Rule #1: Men don't use skin care products. I don't care if you have dry skin, oily skin, ora giant pimple. For women there are about 37 thousand little liquid or creme filled bottles that can be purchased for $50 bucks a pop that cure these problems, for men it is much simpler, we have one -- a bar of Ivory soap, no fragrances, or girly "moisturizers," in fact, it'll barely clean you. As a man, if your skin isn't semi-reptilian in texture, you are doing it wrong.

Rule #2: Men don't style their hair. I'll concede on allowing you to use a comb once a day, but other than that, a real man won't give a damn. Men should never use anything that makes their ends un-split, or their hair less unkempt. If you have to look presentable then get a crew cut, otherwise, toss a hat on it and call it a day.

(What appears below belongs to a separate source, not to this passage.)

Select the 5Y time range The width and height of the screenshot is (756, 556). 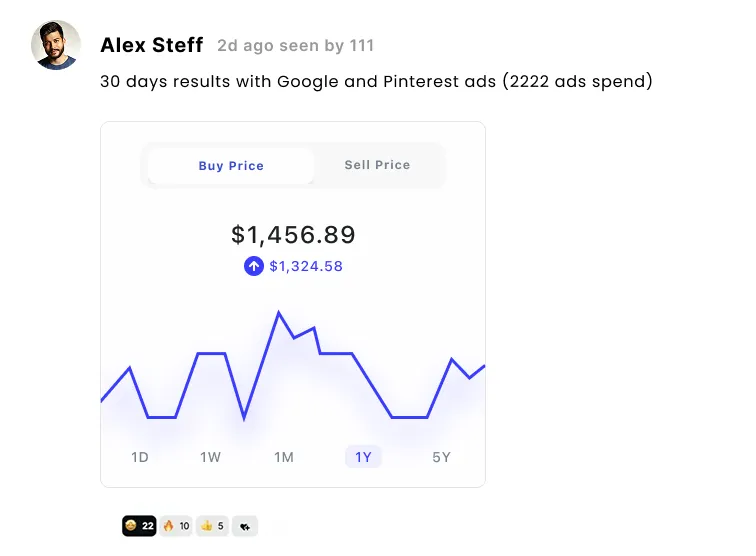coord(441,457)
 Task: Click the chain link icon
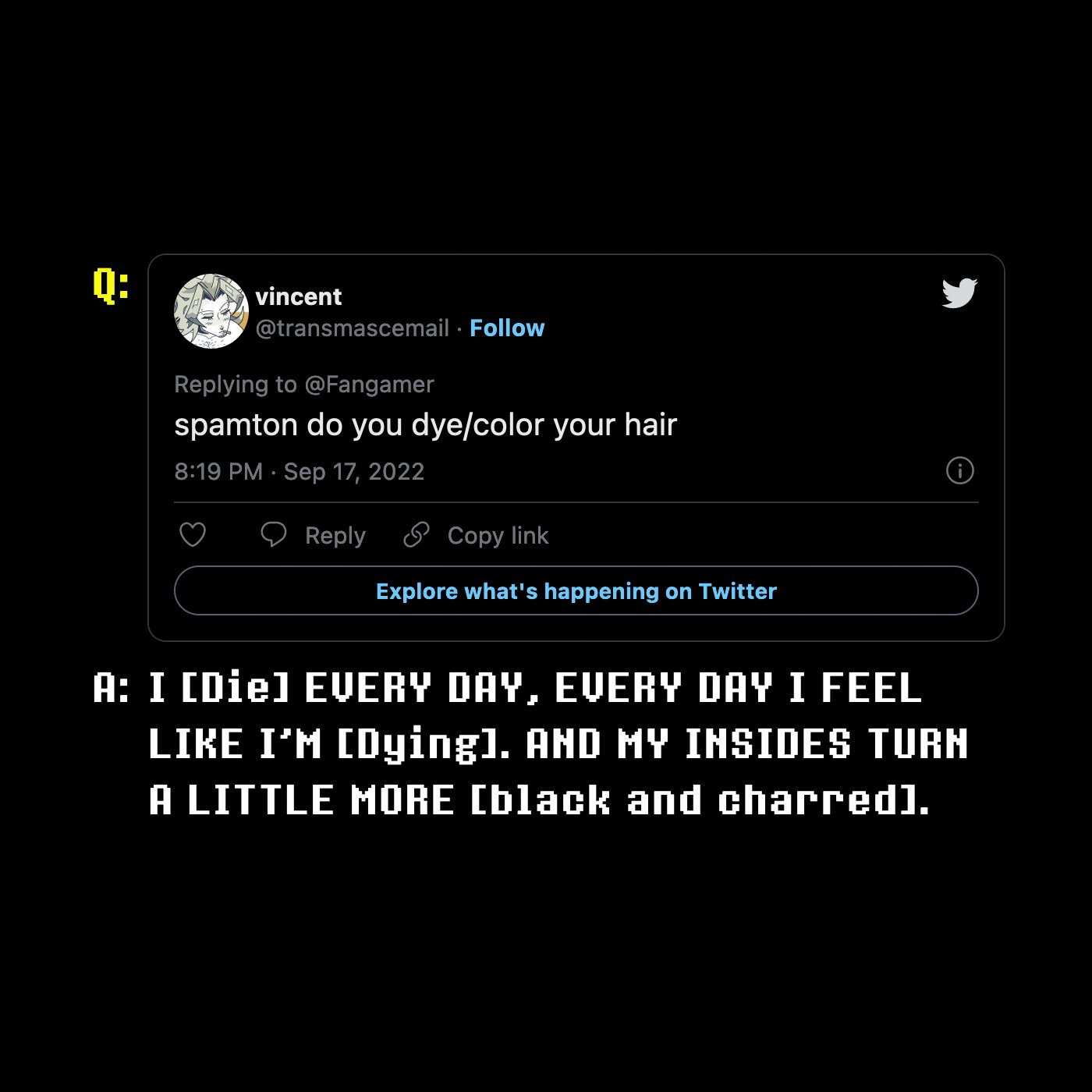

Rule #3: Men like sweatpants. Men should have no need to dress up for anything. Jeans are acceptable at all times. Additionally, men should wait as long as possible between washings. Men hate laundry, so an item can be worn until your strongest cologne no longer covers up the odor. Also, when doing laundry, whites can be washed in the same load as colors, and it is definitely unacceptable to make any sort of effort at stain-removal - if the machine can't remove it, then the stain was meant to be there. A real man considers a stain to be destiny.

Rule #4: Men have gas. Men will never hold back or apologize for their gaseous emissions. Burps and farts can go unannounced, and are in fact to be applauded by other men, for loudness and perhaps also stench. While unpleasant, a real man will always take credit for a particularly rancid fart, as it surely asserts his dominance over males who don't eat as much meat.

Which brings us to:

Rule #5: Men like to eat meat. Knowing that a cute little animal died to make your dinner tastier is one of those things that can make a man remember why life is good. Men not only like meat, but we like it as close to raw as possible, however, not entirely raw, because men also love fire, and therefore we must join our two passions in what is known as a barbecue.

So there you have it, the rules for how to be more manly. Soon me and my army of sweat-stained-wifebeater-wearing manly men will move in to deprogram those poor souls whose "Queer Eye" watching girlfriends have brainwashed into metrosexuality.